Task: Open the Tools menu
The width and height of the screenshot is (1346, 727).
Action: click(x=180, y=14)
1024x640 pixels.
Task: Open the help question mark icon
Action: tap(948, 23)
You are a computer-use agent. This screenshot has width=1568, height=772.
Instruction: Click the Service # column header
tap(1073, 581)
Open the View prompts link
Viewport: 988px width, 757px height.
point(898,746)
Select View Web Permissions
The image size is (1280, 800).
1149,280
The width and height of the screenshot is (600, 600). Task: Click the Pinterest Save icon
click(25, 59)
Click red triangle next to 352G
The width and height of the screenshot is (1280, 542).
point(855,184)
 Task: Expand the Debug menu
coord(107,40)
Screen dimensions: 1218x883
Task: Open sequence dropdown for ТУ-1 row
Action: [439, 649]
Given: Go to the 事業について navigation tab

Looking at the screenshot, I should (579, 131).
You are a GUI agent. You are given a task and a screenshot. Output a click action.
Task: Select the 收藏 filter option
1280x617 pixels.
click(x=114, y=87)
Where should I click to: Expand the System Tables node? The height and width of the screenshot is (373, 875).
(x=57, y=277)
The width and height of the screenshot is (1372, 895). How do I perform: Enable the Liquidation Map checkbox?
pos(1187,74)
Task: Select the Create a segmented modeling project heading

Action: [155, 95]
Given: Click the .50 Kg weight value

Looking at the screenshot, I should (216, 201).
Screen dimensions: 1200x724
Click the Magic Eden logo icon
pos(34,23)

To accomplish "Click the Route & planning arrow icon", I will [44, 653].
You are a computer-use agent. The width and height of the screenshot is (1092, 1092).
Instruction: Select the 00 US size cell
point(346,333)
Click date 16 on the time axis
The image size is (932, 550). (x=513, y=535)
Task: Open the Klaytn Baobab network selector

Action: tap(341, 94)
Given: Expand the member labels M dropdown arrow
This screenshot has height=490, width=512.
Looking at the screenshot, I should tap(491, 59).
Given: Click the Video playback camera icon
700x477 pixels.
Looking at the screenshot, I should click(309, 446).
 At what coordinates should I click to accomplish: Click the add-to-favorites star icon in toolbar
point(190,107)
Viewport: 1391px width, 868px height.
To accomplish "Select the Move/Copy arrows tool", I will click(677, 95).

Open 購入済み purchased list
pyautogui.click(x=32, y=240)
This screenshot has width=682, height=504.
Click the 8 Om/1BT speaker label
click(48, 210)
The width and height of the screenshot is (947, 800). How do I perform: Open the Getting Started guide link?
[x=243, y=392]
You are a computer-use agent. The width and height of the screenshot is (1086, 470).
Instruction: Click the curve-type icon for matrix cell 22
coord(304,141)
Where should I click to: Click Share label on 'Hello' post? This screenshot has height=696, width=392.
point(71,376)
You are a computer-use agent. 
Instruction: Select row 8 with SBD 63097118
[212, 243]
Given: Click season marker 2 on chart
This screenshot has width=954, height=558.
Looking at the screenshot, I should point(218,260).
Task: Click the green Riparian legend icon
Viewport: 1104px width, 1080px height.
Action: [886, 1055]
● ● ● ● ●
> **YOUR OBJECTIVE**: Quote the listing above, but only from the line that shows "The width and height of the screenshot is (947, 800)." through the line that shows "Given: Click season marker 2 on chart".

> **THE COMPLETED TASK**:
The width and height of the screenshot is (947, 800). How do I perform: Open the Getting Started guide link?
[x=243, y=392]
You are a computer-use agent. The width and height of the screenshot is (1086, 470).
Instruction: Click the curve-type icon for matrix cell 22
coord(304,141)
Where should I click to: Click Share label on 'Hello' post? This screenshot has height=696, width=392.
point(71,376)
You are a computer-use agent. 
Instruction: Select row 8 with SBD 63097118
[212, 243]
Given: Click season marker 2 on chart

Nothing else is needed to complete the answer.